_ИСХОДНЫЙ ОТРЫВОК_
Вот так мог печатно разделаться Степан Иванович с тем, кто ему не понравился… Я процитирую еще маленький кусочек из той же страницы его "Фаты": похоже, в нем упоминаются какие-то очень конкретные люди, но со слегка измененными именами:
" — За что я его полюбила? — недоумевала я, и обидно было и за себя, и за Валю, и за мадам Колесникову, и за милую, одинокую вдовушку Ирину Павловну, и за известную артистку Ялину, восходящую звезду русского театра, трогательные и святые письма которой он, негодяй, кощунственно порвал при мне, чтобы доказать свою нелюбовь к ней".
Из этих отрывочков ты, наверное, уже понял, что отец мой был очень грамотным, интеллектуально богатым человеком — а ведь окончил три класса сельско-приходской школы, где преподавались лишь арифметика, русский язык и закон божий. Последний, видимо, преподавался скверно, так как отец вырос убежденным атеистом-материалистом.

_ИСХОДНЫЕ ДАННЫЕ_

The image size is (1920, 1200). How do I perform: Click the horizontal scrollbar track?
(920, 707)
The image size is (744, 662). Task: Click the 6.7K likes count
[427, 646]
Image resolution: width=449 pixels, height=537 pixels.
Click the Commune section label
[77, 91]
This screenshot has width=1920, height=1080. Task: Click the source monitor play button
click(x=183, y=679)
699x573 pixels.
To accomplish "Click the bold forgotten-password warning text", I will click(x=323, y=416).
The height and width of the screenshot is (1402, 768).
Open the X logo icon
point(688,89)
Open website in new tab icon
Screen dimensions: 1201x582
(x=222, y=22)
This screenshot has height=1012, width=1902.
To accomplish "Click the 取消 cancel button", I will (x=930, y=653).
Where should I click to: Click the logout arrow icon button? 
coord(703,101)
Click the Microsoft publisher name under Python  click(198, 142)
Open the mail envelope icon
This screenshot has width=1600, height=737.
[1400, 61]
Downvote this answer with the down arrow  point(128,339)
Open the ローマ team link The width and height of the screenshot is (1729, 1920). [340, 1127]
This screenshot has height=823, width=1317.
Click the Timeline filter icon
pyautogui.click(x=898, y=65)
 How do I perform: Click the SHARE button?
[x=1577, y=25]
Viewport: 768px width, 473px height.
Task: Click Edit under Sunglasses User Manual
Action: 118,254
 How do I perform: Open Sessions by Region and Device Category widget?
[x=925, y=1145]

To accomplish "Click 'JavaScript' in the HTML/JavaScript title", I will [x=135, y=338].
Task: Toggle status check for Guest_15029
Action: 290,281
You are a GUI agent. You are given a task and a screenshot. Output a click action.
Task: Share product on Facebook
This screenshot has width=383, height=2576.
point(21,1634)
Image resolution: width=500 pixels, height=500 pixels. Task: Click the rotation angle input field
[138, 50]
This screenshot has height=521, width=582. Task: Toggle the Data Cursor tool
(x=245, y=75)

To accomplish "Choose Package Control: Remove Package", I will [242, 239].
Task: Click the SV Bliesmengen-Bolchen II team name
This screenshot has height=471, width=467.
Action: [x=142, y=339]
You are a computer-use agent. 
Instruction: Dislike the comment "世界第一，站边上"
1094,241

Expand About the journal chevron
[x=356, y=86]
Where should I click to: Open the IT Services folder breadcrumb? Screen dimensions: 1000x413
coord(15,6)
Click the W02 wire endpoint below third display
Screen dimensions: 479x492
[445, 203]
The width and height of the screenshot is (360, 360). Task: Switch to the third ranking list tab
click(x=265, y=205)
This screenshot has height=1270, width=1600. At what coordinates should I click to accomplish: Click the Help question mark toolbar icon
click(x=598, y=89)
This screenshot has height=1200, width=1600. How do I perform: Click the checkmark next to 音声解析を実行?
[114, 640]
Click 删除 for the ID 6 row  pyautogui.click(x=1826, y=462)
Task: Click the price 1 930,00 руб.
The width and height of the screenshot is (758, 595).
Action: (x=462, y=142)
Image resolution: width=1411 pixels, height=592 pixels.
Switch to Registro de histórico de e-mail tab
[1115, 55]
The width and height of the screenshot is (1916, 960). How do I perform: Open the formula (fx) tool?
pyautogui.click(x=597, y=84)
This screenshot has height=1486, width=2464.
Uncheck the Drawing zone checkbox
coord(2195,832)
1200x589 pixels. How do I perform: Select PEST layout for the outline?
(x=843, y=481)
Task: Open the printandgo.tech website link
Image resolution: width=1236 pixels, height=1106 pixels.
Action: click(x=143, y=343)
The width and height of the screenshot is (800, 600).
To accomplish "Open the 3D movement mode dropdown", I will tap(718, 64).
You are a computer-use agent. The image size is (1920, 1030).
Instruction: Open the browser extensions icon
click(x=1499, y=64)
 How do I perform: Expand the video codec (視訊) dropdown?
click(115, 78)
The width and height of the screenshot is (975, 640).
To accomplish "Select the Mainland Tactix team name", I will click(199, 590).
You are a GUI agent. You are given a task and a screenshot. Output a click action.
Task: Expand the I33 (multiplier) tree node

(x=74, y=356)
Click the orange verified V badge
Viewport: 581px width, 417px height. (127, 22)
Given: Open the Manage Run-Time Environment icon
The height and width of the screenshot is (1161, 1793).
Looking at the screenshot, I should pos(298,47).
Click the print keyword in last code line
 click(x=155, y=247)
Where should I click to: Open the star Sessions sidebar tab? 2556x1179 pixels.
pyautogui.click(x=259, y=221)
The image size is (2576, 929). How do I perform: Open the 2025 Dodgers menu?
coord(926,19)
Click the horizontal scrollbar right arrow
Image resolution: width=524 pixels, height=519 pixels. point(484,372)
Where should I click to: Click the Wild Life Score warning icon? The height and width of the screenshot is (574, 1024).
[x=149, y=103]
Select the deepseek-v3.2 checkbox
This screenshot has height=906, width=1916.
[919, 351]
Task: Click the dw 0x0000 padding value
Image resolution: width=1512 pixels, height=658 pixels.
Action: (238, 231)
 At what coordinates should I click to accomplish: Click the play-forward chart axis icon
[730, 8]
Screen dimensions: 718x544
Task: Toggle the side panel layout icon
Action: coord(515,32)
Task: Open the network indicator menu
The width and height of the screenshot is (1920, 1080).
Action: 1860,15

_ЗАДАНИЯ_
A. Сколько классов сельско-приходской школы окончил отец, если верить отрывку об отце?
B. Сверь с отрывком об отце три утверждения и ответь на каждое «да» или «нет», приведя решающие слова отрывка точной цитатой. (i) В сельско-приходской школе учили арифметике, русскому языку и закону божьему. (ii) Отец вырос верующим человеком. (iii) Артистка Ялина названа восходящей звездой русского театра.
C. Продолжи отрывок об отце, начав сразу после его последней фразы.

_ОТВЕТЫ_
A. Три класса.

B.
(i) Да: «где преподавались лишь арифметика, русский язык и закон божий».
(ii) Нет: «отец вырос убежденным атеистом-материалистом».
(iii) Да: «известную артистку Ялину, восходящую звезду русского театра».

C.
На официальной службе в мою бытность отец не состоял, занявшись исключительно изобретательством. Источник расходов, связанных с этим занятием — продажа остатков маминых богатств, сначала "движимых" (припомни письмо "Торгсин"), а затем и недвижимости — частей Дома. Перед самой войной флигель, где была его мастерская, был продан большой бедной еврейской семье по фамилии Окунь (впоследствии вся она была расстреляна фашистами), часть главного корпуса с Большой комнатой и прилегающими к ней помещениями — Дворкиным (судьба их мне неизвестна), последняя, центральная часть Дома — Сапожниковым (те сумели эвакуироваться морем и. после войны вернулись, оказавшись почему-то в дворкинской половине; в семидесятых годах они эту часть Дома продали и переехали в благоустроенную квартиру в западную часть города). Дольше всех, из тех, кто нас знал, прожили в восточном флигеле Дома наши квартиранты Кабаковы — уже на правах законных жильцов. Жили они там до 70-х годов. Теперь весь Двор и Дом заселены другими, совсем нам незнакомыми, семьями.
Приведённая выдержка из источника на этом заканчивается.